Buku yang ditulis berdasarkan kunjungan langsung selama satu bulan di Boalemo itu diterbitkan oleh Badan Pengembangan Bahasa dan Perbukuan, Kementerian Pendidikan dan Kebudayaan (Kemendikbud), 2019.
Buku Boalemo dibedah oleh kritikus sastra Damhuri Muhammad dalam acara yang diadakan Badan Pengembangan dan Pembinaan Bahasa, Kementerian Pendidikan dan Kebudayaan di Jakarta, Rabu (2/12) secara langsung dan juga daring.
Selain buku Boalemo ini, juga dibedah buku karya berjudul “Model Pembelajaran Literasi untuk Jenjang Prabaca dan Pembaca Dini : Panduan bagi Orang Tua dan Guru” karya Sofie Dewayati.
Pembedah buku ini Dewi Utami Faizah dan Kak Awan, pendiri Kampung Dongeng Indonesia.
Kritikus sastra, Damhuri Muhamad yang membedah buku tentang Boalemo ini mengakui betapa luar biasanya masyarakat Boalemo dalam memaknai hidup dan kehidupan, termasuk bagaimana mereka berdamai dengan alam.
Menurut Damhuri, Boelemo adalah tempat yang indah di Gorontalo. Suatu tempat yang seperti surga. Surga kedamaian atau surga dalam kemajemukan, surga itu mau dibangunkan. Boalemo dalam kedamaian, surga dalam hidup kemajemukan.
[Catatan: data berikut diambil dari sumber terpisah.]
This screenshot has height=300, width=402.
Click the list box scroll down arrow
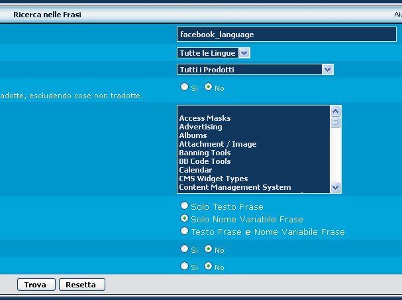(x=336, y=188)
Surga adalah metafora Boalemo.
Membaca karya Syahreza tentang Boalemo ini seakan kita diajak menelusuri kehidupan masyarakat di sana, dari satu dusun ke dusun lain dengan kearifan serta kreativitas masyarakatnya yang penulis sendiri mengaku kalah meski dari daerah yang dikenal sebagai salah satu pusat kreativitas masyarakat yakni Jawa Barat.
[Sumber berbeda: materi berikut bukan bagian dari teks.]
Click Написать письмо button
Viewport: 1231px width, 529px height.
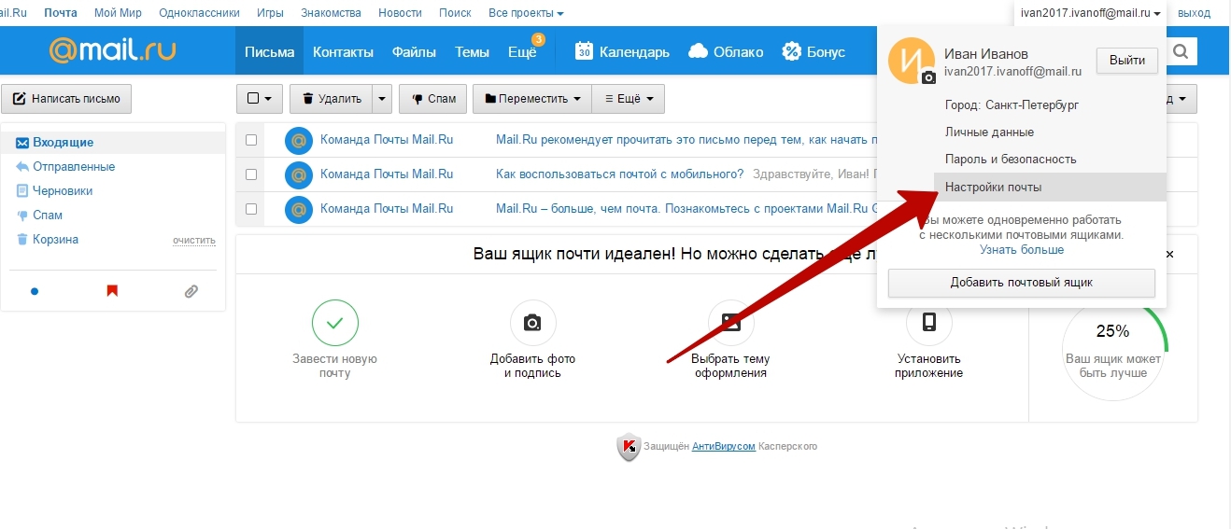tap(67, 99)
“Boalemo, Surga yang Tertidur. Orang Boalemo yang sejak pertama kalinya saya menginjakkan kaki, menurut saya sudah menjadi ‘perpustakaan’ yang lebih kaya dari buku-buku tentang Boalemo itu sendiri. Mereka punya pandangan yang kadang sederhana, tetapi dalam memaknai berbagai nilai hidup. Hati mereka tulus dan wawasan mereka terasa sangat mendalam dengan jiwa yang masih memegang erat berpegang teguh akan akar tradisi Gorontalo dalam bermasyarakat,” papar Syahreza.
Di bagian lain diungkapkan Syahreza, kerukunan kehidupan masyarakat di sebuah desa bernama Desa Tri Rukun yang didiami mayoritas warga pendatang Bali beragama Hindu, lalu penduduk beragam Islam, dan Kristen, hidup berdampingan, saling merawat dan hidup sangat rukun.
Pembelajaran Literasi
Pada sesi siang yakni bedah buku “Model Pembelajaran Literasi untuk Jenjang Prabaca dan Pembaca Dini : Panduan bagi Orang Tua dan Guru”, pembedah buku yakni Dewi Utama menjelaskan banyak mengenai bagaimana menerapkan model pembelajaran untuk anak-anak usia prabaca dan pembacaan dini.
Dewi Utama memaparkan, para bayi mampu membedakan rasa manis, asin, pahit, sepat, asam, kasar, halus, panas, dan dingin.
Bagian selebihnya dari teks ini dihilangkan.